**Assignment**
An exact copy is required of the lines running from the one that contains "How do I perform: Click" to the end of the material, both ends included, with pictures omitted.

★ ★ ★ ★ ★ ★ ★

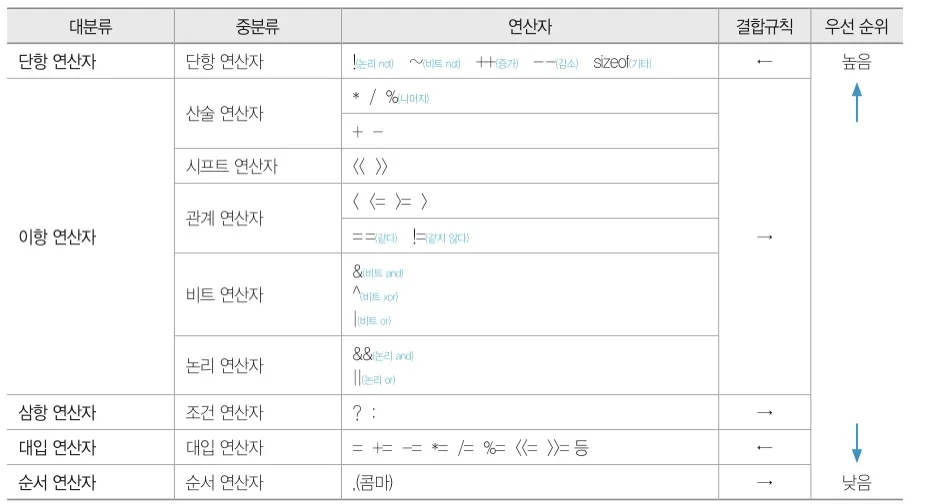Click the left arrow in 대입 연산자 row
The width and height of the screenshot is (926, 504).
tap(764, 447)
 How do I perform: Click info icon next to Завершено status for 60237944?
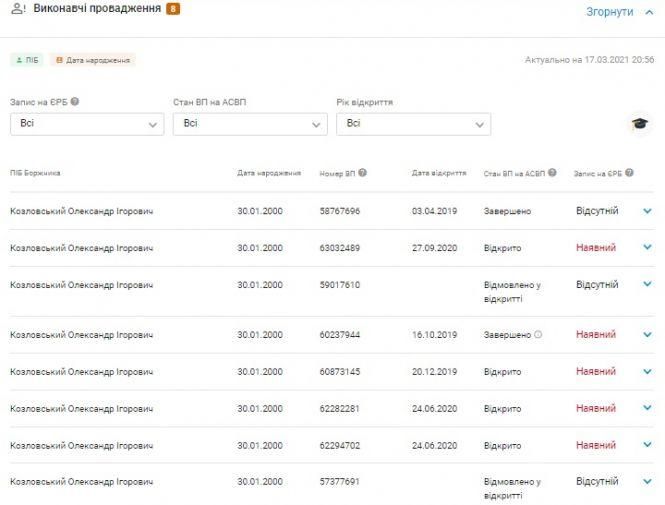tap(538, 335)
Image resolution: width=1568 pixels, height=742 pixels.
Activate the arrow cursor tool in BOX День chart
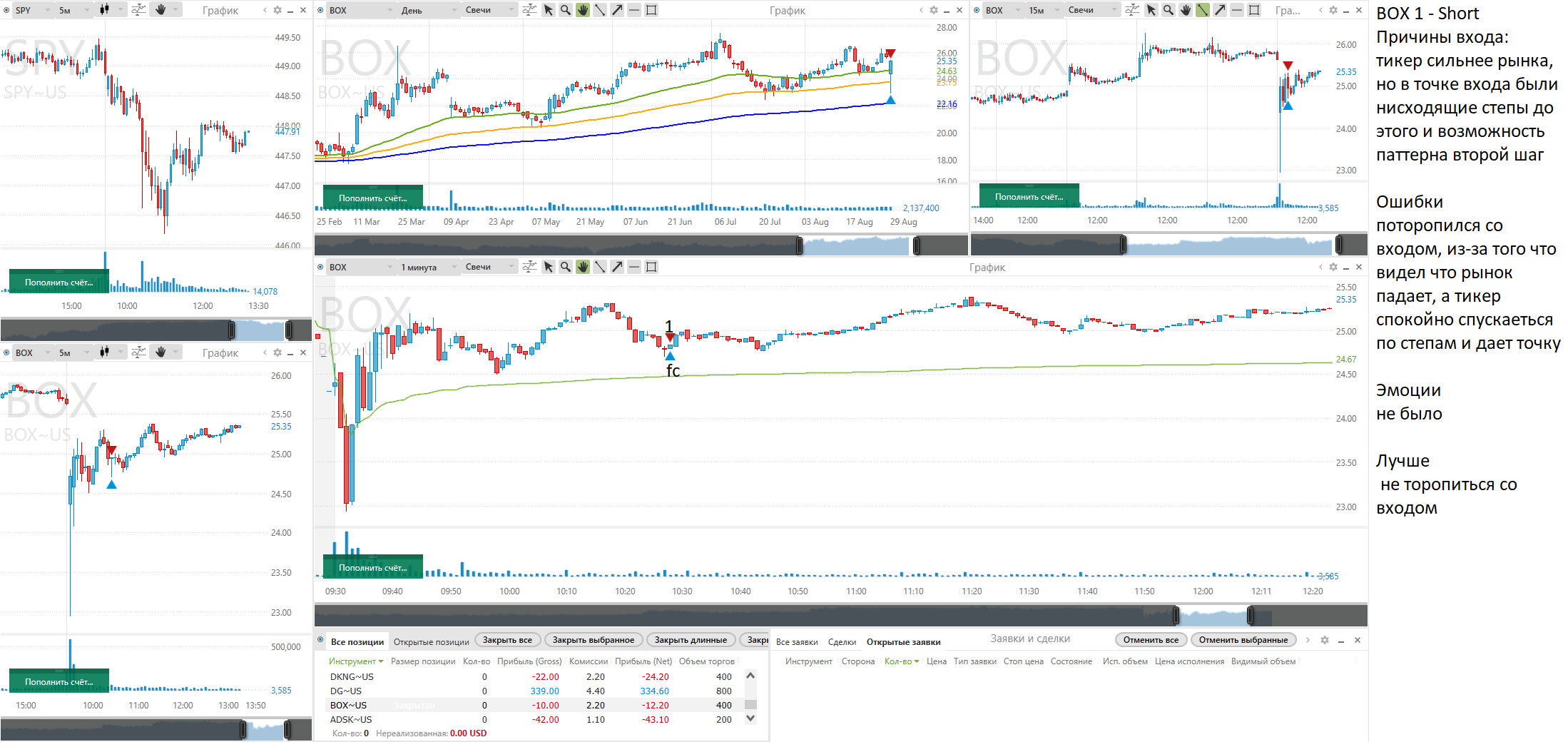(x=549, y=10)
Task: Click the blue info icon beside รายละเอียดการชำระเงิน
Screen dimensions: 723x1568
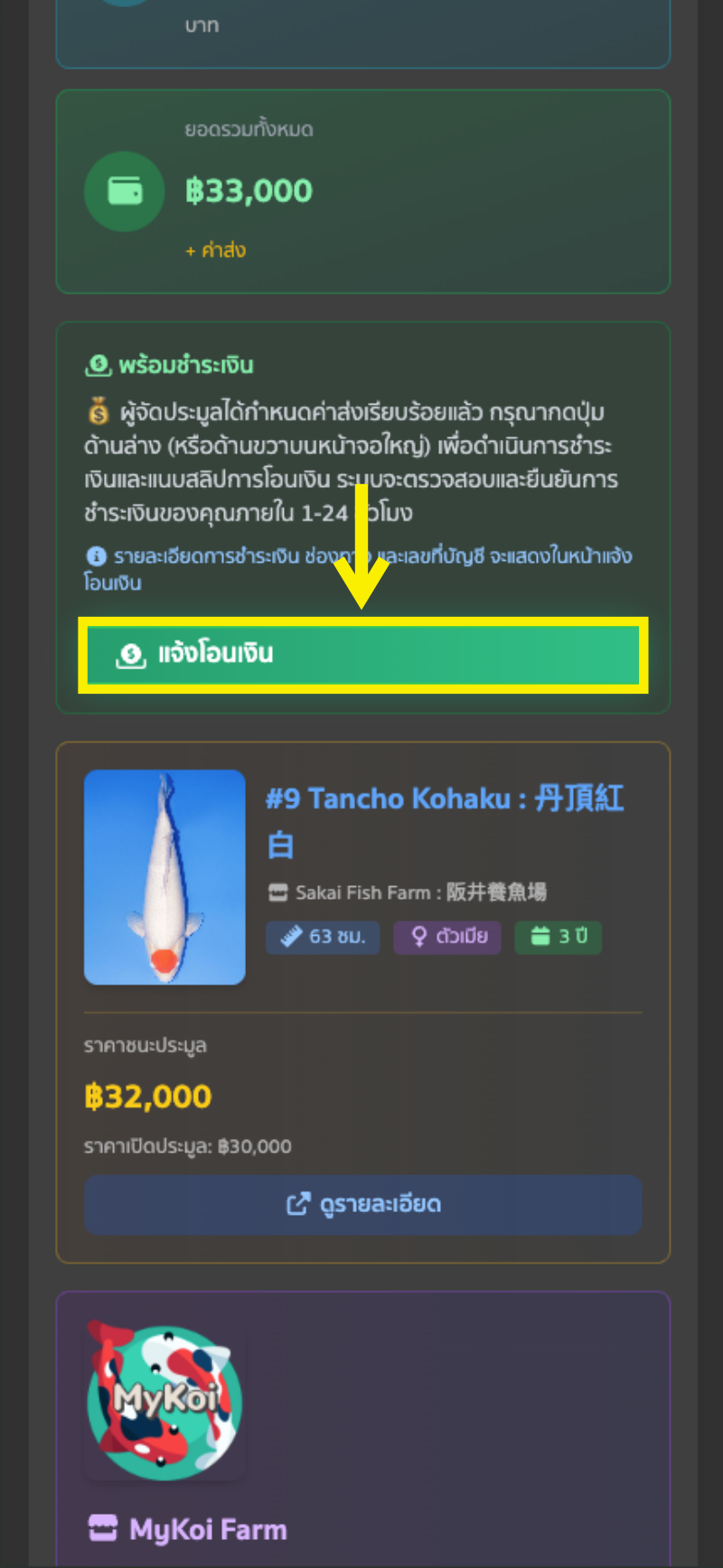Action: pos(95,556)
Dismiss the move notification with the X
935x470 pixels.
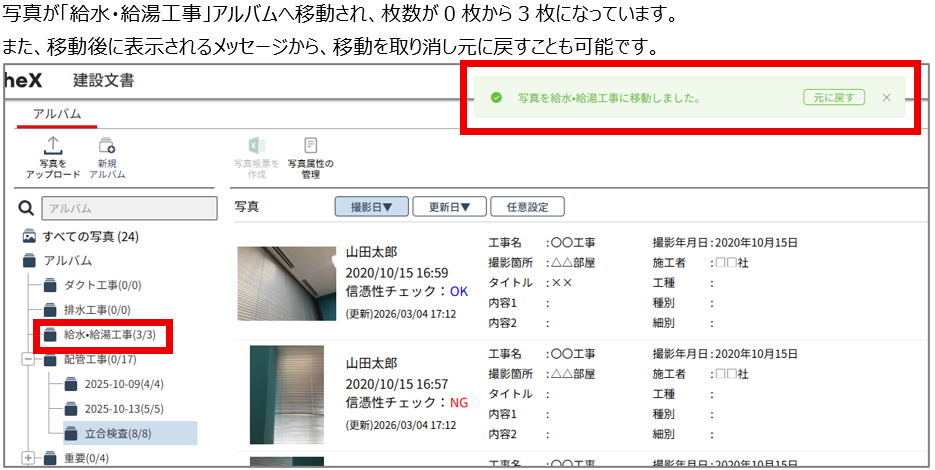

★ ★ ★ ★ ★ ★ ★

**Response to this exercise**
 How do I perform: Click info icon next to Завершено status for 60237944?
tap(538, 335)
Image resolution: width=1568 pixels, height=742 pixels.
Activate the arrow cursor tool in BOX День chart
(x=549, y=10)
Task: Click the blue info icon beside รายละเอียดการชำระเงิน
Screen dimensions: 723x1568
Action: pos(95,556)
Dismiss the move notification with the X
935x470 pixels.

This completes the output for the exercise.